[Saved entries]
--------------------------------------------------

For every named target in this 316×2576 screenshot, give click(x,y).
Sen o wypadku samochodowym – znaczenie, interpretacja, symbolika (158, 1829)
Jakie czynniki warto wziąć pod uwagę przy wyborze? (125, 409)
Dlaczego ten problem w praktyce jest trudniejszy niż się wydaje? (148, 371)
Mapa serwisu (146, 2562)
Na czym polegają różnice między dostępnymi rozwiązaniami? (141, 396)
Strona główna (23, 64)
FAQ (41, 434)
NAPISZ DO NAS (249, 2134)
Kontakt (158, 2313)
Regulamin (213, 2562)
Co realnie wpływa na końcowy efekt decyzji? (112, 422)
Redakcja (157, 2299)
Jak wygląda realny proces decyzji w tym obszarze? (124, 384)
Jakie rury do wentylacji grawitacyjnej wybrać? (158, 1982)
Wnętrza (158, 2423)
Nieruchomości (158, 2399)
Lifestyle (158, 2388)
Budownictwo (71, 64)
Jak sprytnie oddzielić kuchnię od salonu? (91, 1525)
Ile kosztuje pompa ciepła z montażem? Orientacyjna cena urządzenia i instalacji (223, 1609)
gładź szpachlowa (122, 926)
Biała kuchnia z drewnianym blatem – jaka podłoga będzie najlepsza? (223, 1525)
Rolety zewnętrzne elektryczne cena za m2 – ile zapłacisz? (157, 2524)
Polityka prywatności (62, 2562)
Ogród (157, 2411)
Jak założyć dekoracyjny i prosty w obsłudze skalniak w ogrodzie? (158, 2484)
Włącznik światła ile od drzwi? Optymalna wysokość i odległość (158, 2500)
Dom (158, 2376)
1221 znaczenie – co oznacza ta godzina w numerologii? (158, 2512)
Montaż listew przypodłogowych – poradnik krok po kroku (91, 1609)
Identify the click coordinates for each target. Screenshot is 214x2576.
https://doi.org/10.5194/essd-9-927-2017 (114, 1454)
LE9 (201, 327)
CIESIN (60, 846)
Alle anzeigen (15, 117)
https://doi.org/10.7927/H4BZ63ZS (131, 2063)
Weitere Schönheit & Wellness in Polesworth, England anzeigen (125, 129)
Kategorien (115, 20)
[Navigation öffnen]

--------------------------------------------------

** Work required **
Check each line above for the word "znaczenie" and copy the ones that have it.

** Task result **
Sen o wypadku samochodowym – znaczenie, interpretacja, symbolika (158, 1829)
1221 znaczenie – co oznacza ta godzina w numerologii? (158, 2512)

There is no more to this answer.